(Beginning of SUPPLIED INFORMATION)

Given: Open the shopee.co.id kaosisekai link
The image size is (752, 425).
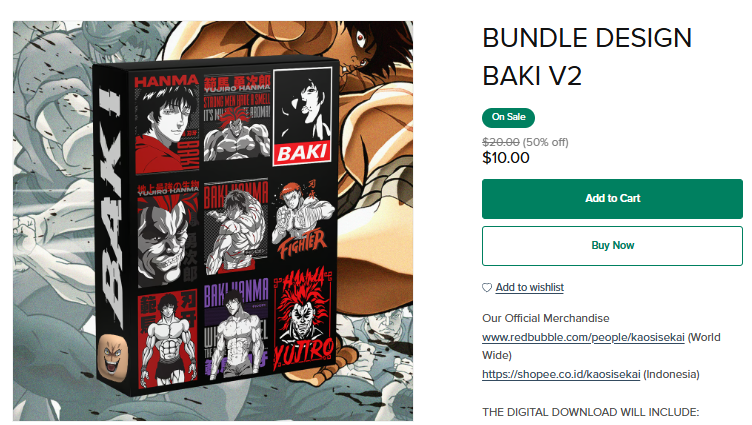Looking at the screenshot, I should (561, 374).
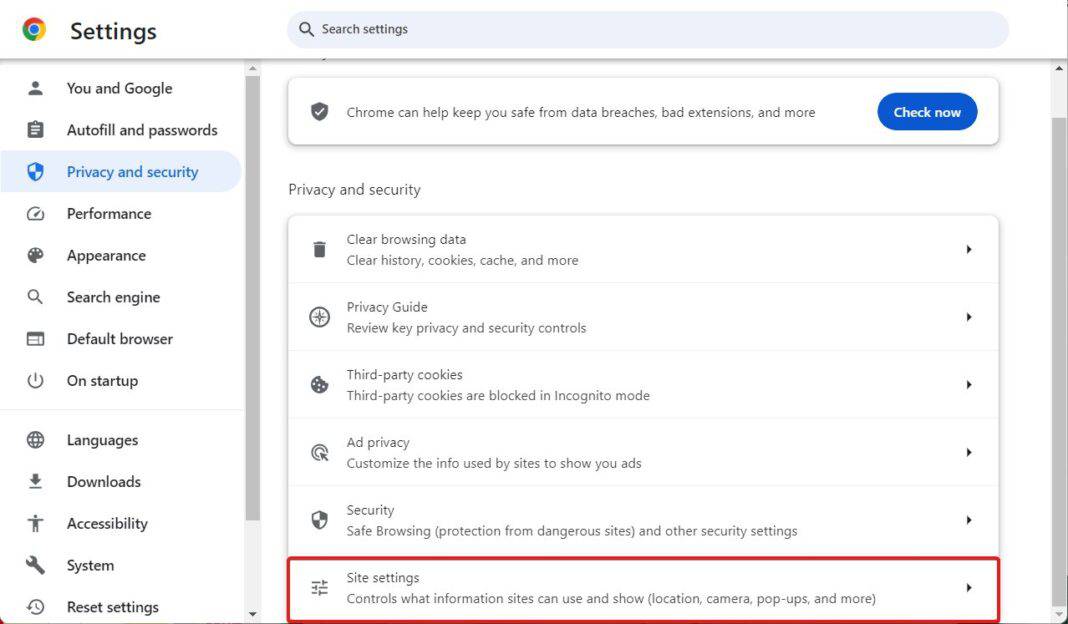Expand the Ad privacy row
Image resolution: width=1068 pixels, height=624 pixels.
[640, 451]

(End of SUPPLIED INFORMATION)

*EXERCISE OBJECTIVE*. Repeat the data word for word. Images are not part of the copy.

*EXPECTED ANSWER*.
Given: Open the shopee.co.id kaosisekai link
The image size is (752, 425).
Looking at the screenshot, I should (561, 374).
Expand the Ad privacy row
Image resolution: width=1068 pixels, height=624 pixels.
[640, 451]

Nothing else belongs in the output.